A broad parameter selection (< 350 parameters), which are pre-determined by default values, enables a simple and efficient way to create and define scenarios. Defining parameters is carried out via a neat graphic user interface, shown in the following figure. To vary parameters case distinctions can be used or, based on a base scenario, several different simulation scenarios can be derived.


Figure 2: Graphical user interface enables a simple development of scenarios



Before starting the simulation, a grid topology has to be chosen. One can choose between real existing grids, reference grids derived from a clustering process or synthetic grids.. In the next step, buildings with one or more residential units are assigned to the nodes of the grid (based on parameters or settlement structure). An exemplary low voltage grid is shown in the following figure. To each residential unit a three-phase electrical load curve and heating demand curve are assigned.

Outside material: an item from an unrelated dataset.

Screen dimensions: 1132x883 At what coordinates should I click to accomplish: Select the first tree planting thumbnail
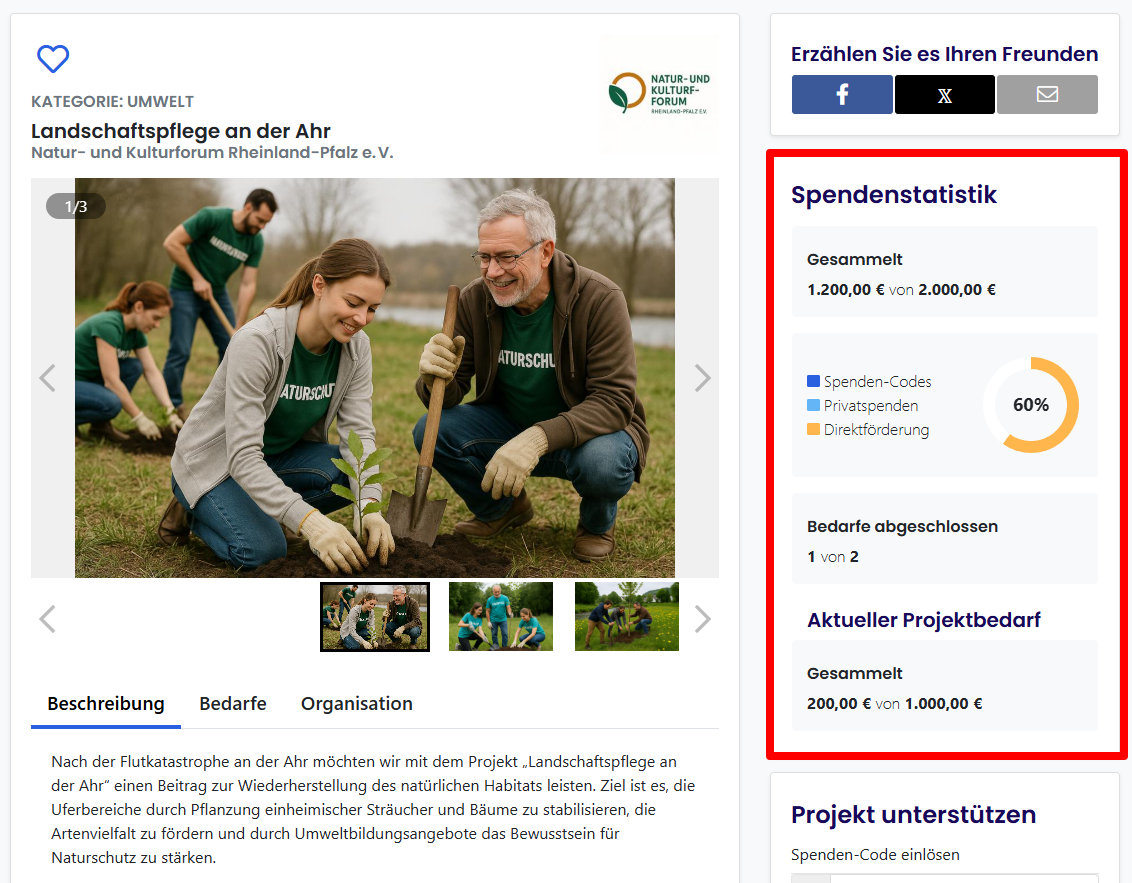click(375, 617)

Additionally, components such as electric vehicles, PV systems, electrical storages or heat pumps can be allocated to each building. These components are assigned to the buildings and parameterized at random or via look-up tables and each component is connected with a certain driving profile, generation curve or heating demand curve.  For all of these additional components - when configuring the simulation - scenarios can be defined and a variety of control strategies can be selected. Control strategies include, for example, the increase of self-consumption via an electric storage or a voltage-controlled control to avoid voltage band violations at the grid connection point. . Through the coupling of GridSim to the FfE regionalized energy system model (FREM), numerous data about the energy system with high spatial resolution can be used to distribute and parametrize the components.


Figure 3: Schematic grid region including the additional components

In the subsequent simulation, the residual load per building is calculated for every time step, taking control strategies of the individual components into account. Based on the residual load matrix, the current grid status is determined by means of a load flow calculation. Therefore, all voltages, currents and equipment loadings are calculated. Depending on the selected control mode, these results directly influence the control of the components (e.g. alGT) or are simply stored.

Within the analysis of the simulation locations in the grid where critical conditions occur can be detected. It allows to derive the critical load (generation or consumption) at which grid optimizing measures should be used. Despite the condition of the grid, load curves of all components as well as the state of charge of storages are calculated and saved. Based on this data,  after completion of the load flow calculations, energy balances of the whole grid, loading of the grid components or  equivalent full cycles of storages can be caclulated. Furthermore typical, statistical load curves depending on the chosen control strategy as well as CO2 emission balances of the grid can be calculated.

Due to the fact, that the distribution of components in the grid has a very large impact on the results of the simulation (e.g. at worst all generators are placed at the end of one feeder), all scenarios are calculated several times with different distributions of components. At a certain number of different random distributions a statistically sound evaluation of impacts on the grid for a certain penetration of components can be made. Additionally, it can be examined if a grid optimization measure would also be effective in extreme cases.

Following the simulation, an automated multi-level evaluation of the simulation results takes place, in which both statistics are calculated and images are created. These evaluations are calculated separately for every random distribution , and then summarized to calculate statistically significant results for the considered scenario.